Anne-Marie Sorvin-US PRESSWIRE
UFC on Fuel TV 7's main event features two top bantamweights as Michael McDonald challenges Renan Barao for his interim bantamweight title this afternoon (Feb. 16, 2013) at Wembley Arena in London, England. Both men boast multifaceted offense, strong defense and a pace few fighters can match, meaning that it's going to be one hulluva a showdown.
At UFC on Fuel TV 7, which will take place later this afternoon (Feb. 16, 2013) at Wembley Arena in London, England, mixed martial arts (MMA) fans will be treated to a terrific match up between two highly skilled fighters, as Renan Barao defends his interim bantamweight title against Michael McDonald.
Barao recently won the 135-pound interim strap in his dominant win over Urijah Faber at UFC 149, adding his nineteenth straight win (he hasn't lost in 28 consecutive bouts) in his nearly eight-year professional career. McDonald, who steps into this fight on an impressive eight-fight win streak of his own, staked his claim for the title shot with some brutal knockouts, which tend to be rarities within the weight class.
In a time of undeserved title shots and stylistic mismatches, it is refreshing to see a title fight of this caliber, especially on free television. Even with the label "interim," this fight might as well be for the real bantamweight title because current champion Dominick Cruz will not be fighting for much of the foreseeable future thanks to his shredded knee.
Both Barao and McDonald are highly skilled in all areas, and while their styles differ, they are fairly even in the end. Barao may be a slightly more dynamic fighter, but McDonald sacrifices finesse for hardy offense and tricky defense.

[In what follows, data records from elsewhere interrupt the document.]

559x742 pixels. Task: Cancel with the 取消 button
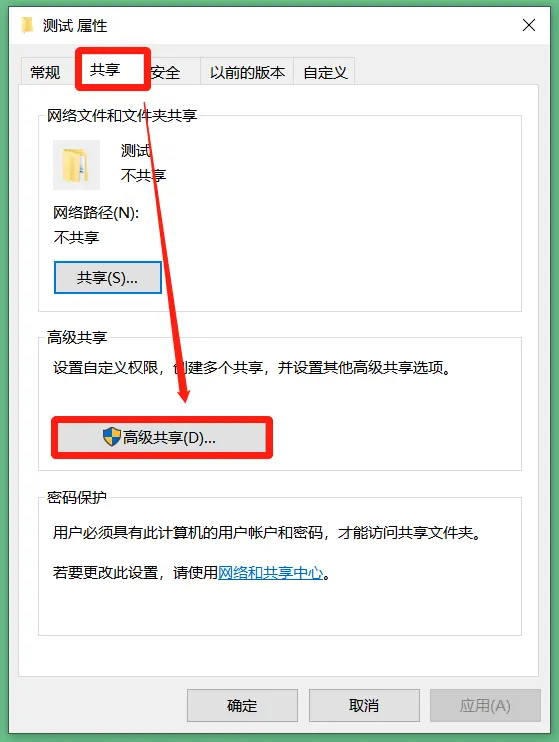[364, 706]
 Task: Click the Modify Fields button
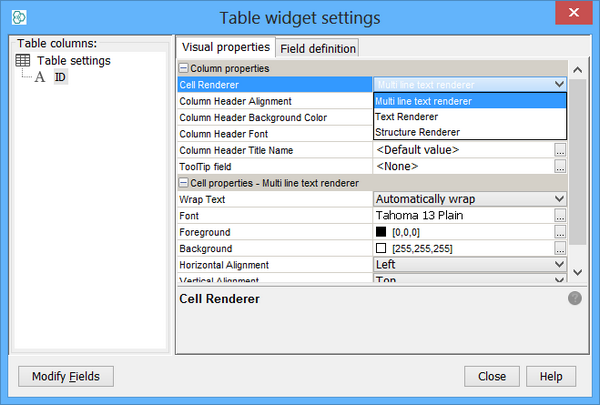tap(66, 376)
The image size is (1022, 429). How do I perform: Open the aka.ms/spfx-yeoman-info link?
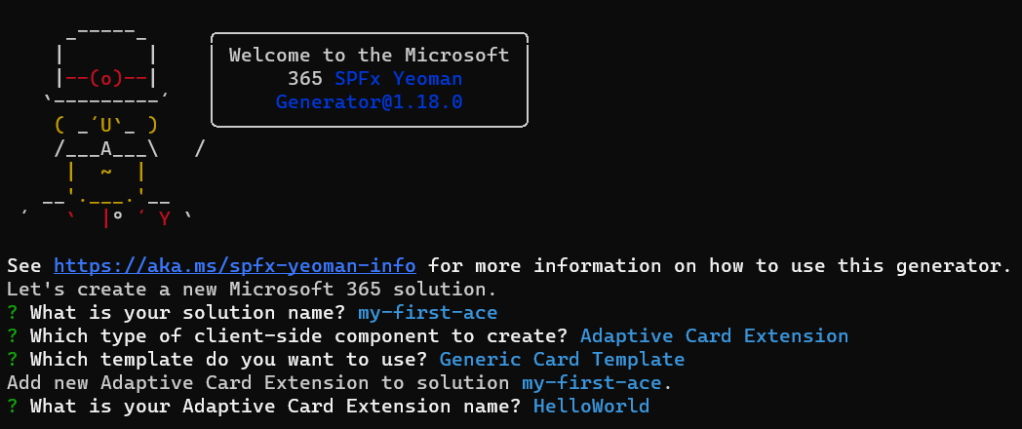[241, 266]
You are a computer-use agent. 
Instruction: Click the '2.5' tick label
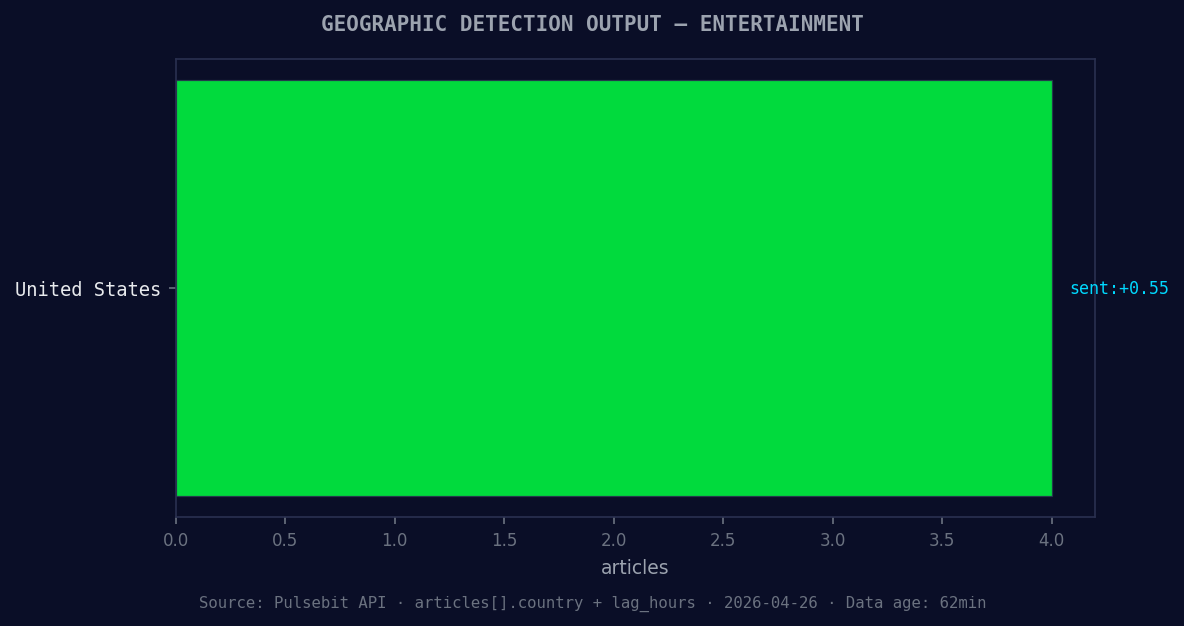(723, 539)
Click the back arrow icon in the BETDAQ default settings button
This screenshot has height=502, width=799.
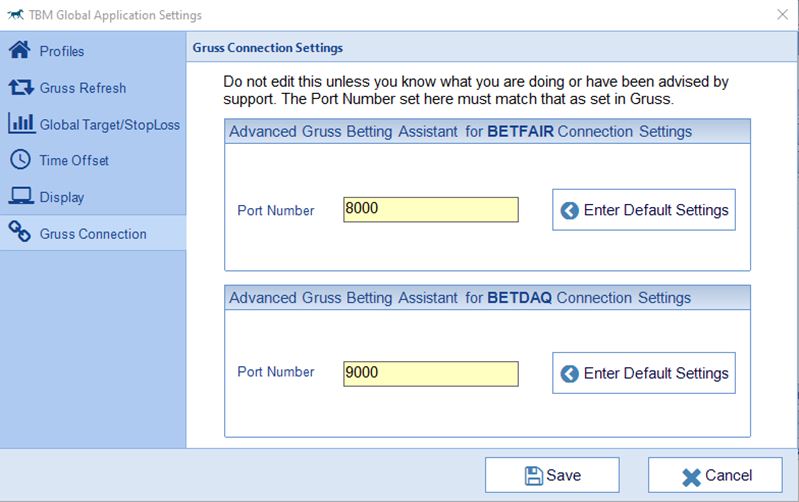[569, 374]
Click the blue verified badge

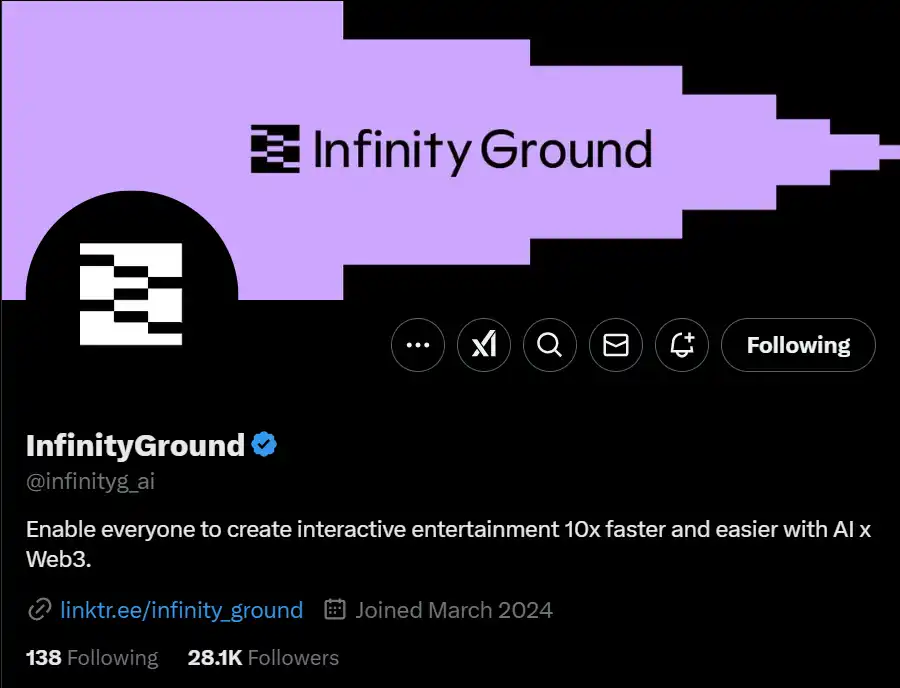click(263, 445)
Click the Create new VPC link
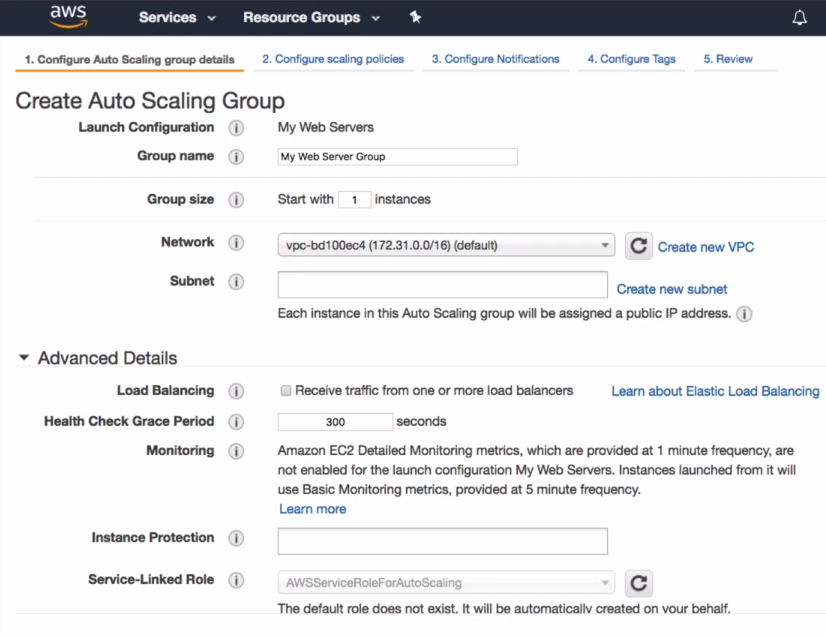Viewport: 826px width, 636px height. 706,247
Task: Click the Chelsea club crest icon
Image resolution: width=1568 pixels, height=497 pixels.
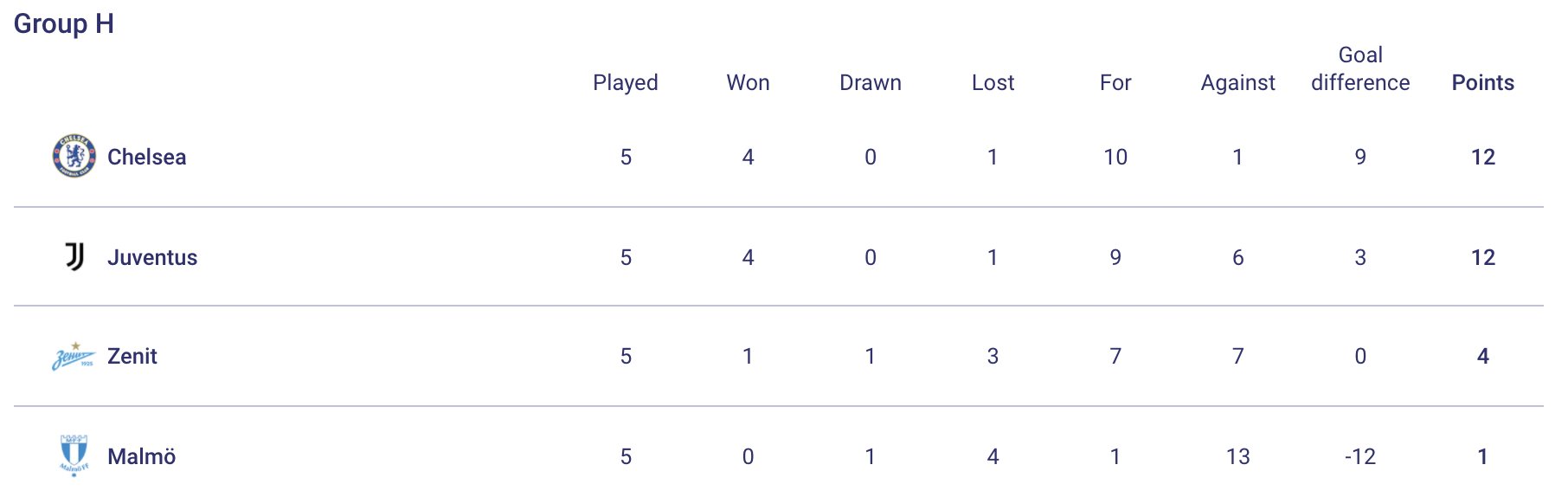Action: click(74, 156)
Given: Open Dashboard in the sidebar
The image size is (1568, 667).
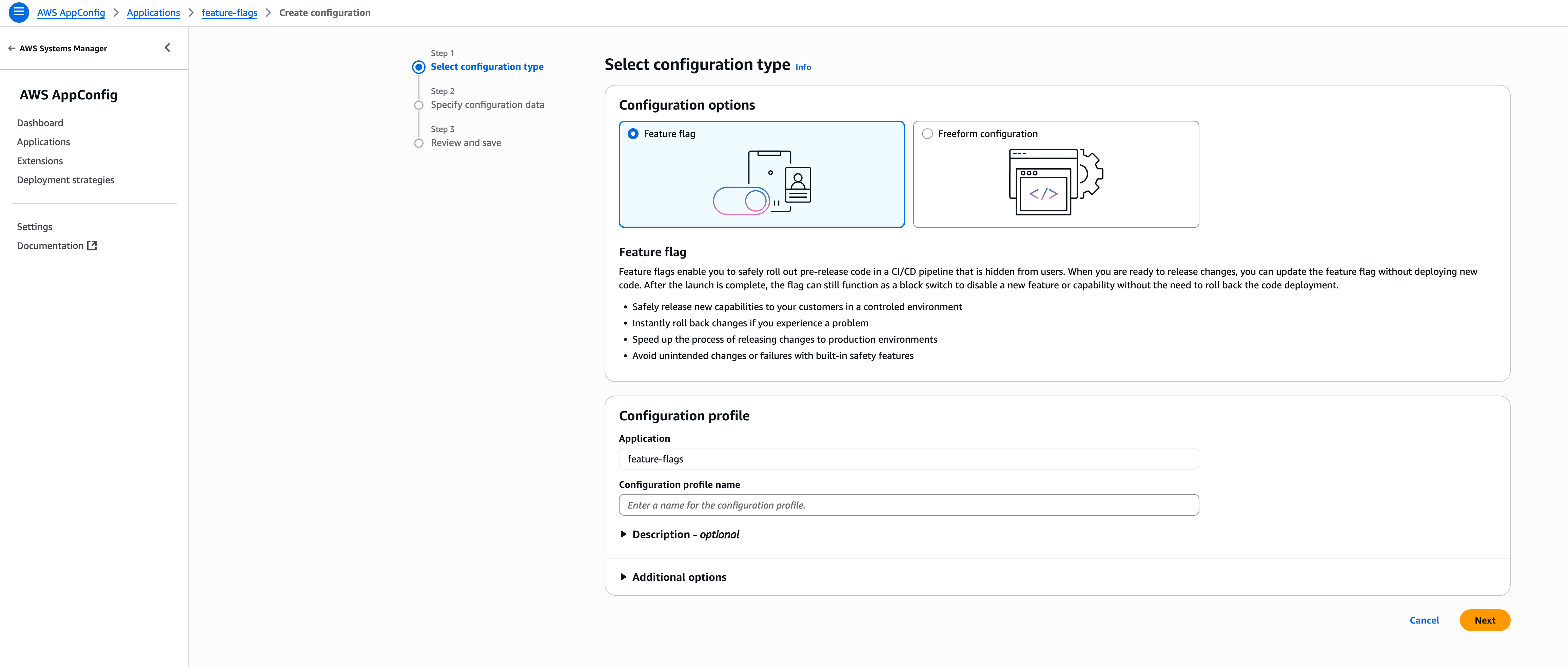Looking at the screenshot, I should point(40,123).
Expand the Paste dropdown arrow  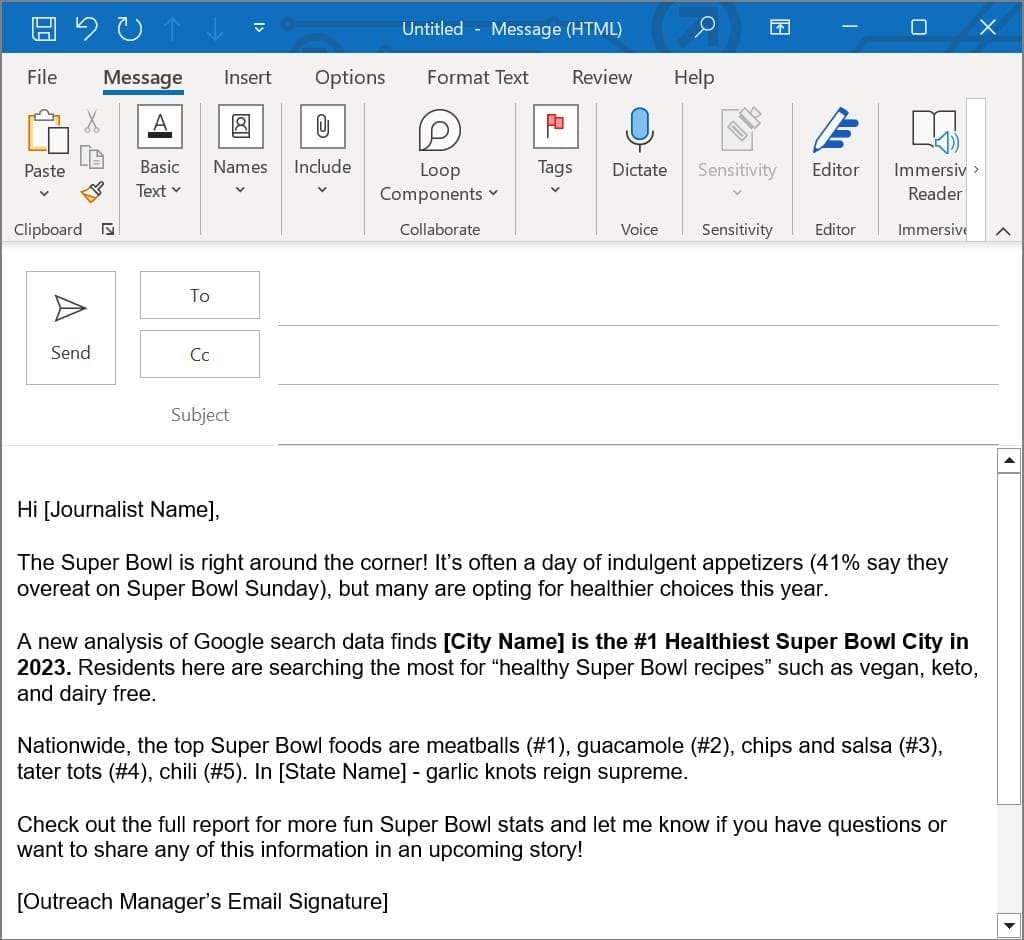point(44,193)
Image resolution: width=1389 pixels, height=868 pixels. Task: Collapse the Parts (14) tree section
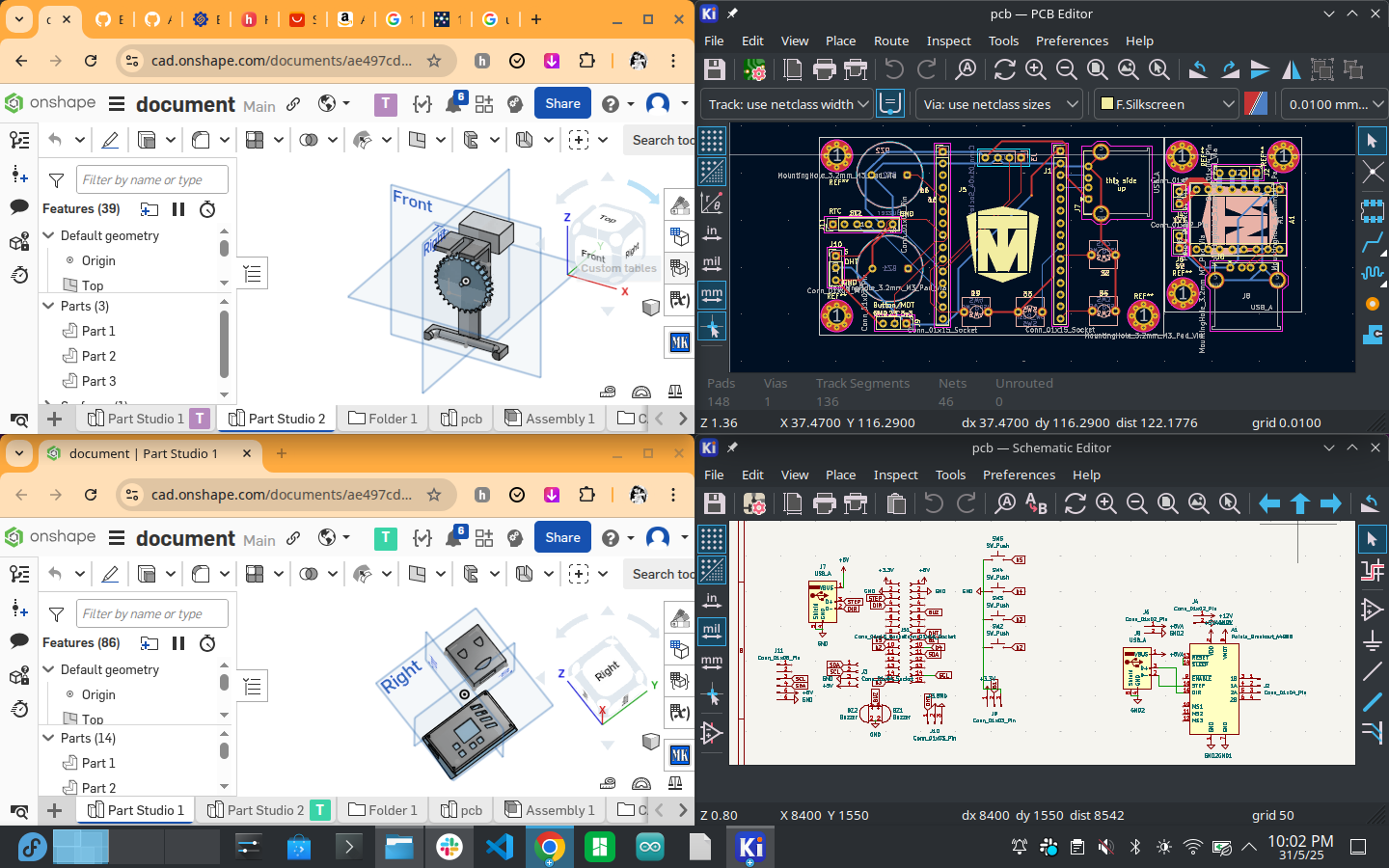point(49,738)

The thing that makes this fight so interesting to me is that this will be the first time either man has fought someone of similar caliber. The closest I can equate would be Faber in Barao's aforementioned interim title fight, but both of these men have been largely unchallenged.
One could say that Barao beat Chris Cariaso much more convincingly than McDonald did, but conversely, "Mayday" was much more impressive in beating Cole Escovedo. Both of their strength of schedules have improved greatly with time, and it is interesting to compare their results against the same opponents, as it shows that each man can excel in different areas than the other.
Renan Barao's style focuses heavily on finesse, while still being fairly reliable in cases where more clinical approaches might be preferred. One area, however, that Barao has yet to be truly tested in is his reactions to pressure ... real pressure.
His performances under the pressuring blitzes of Brad Pickett and Faber have shown that he isn't always able to remain cool in the pocket, but he has yet to face someone who will continually fight with him for cage position. Not simply straight line offense, but constant pressure and movement, something that could throw him off or even tire him.
If McDonald wants to have any success on the feet, he'll have to do exactly that -- press forward continually, throwing strikes often. His main flaw standing is that his defense is his offense, as he gets hit a lot, but gets away with it because he usually lands cleaner.
Therefore, he'll need to move forward to avoid getting torn apart by Barao's long range arsenal.
For Barao to have success standing, he'll have to be a little more reserved in his approach. Substituting spinning kicks and flying knees for his hard leg kicks and sharp one-two combinations to get back into the center of the cage will benefit him greatly, and it will cause both men to fight in ways they aren't necessarily comfortable. McDonald needs to constantly cut off the cage, either to keep Barao on edge or to tire him towards the later rounds, if he is to find success in the standup.
If and when this fight hits the ground, I must say, I favor Barao greatly. His Brazilian jiu-jitsu is brutally effective. And with his sound positional abilities and offensive disposition, he makes good ground fighters wither under his constant attacks. He is able to capitalize on the smallest of mistakes, and with that, he shuts down any big risks opponents want to take.
McDonald is a very respectable grappler, with some decent submissions and ground work to his name, but he is nowhere near the level of Barao. If he wants to win this fight, he'd be well advised to avoid ground exchanges at all costs, and when he finds himself in troubling spots, to stay calm and careful when finding a way out.
Otherwise, it's probably tap or nap for this young man.
Ultimately, if this fight is to go to the ground, I would expect Barao to be the one taking it there. His wrestling is excellent, as should be expected from a Nova Unaio-trained fighter, and his athleticism aids him greatly here. Should he find difficulty standing, this is a reliable go-to for him.
This fight comes down to how both men will react to a high-quality opponent. While Barao is probably more battle tested, he has yet to fight someone who will be in his face like McDonald will, and McDonald has yet to face anyone with the rangy and diverse striking game Barao presents.
This fight, whether on the ground or on the feet, is primed for excitement. Be it McDonald backing up Barao with constant attacks, Barao finding his range and going to town, or Barao taking control of the mat work, there are few positions I can imagine where offense will not be ever-present from at least one participant.
Expect these two fighters to put forth a back-and-forth affair, with a very high likelihood of taking home UFC on FUEL TV 7 "Fight of the Night' honors when the lights go down in London.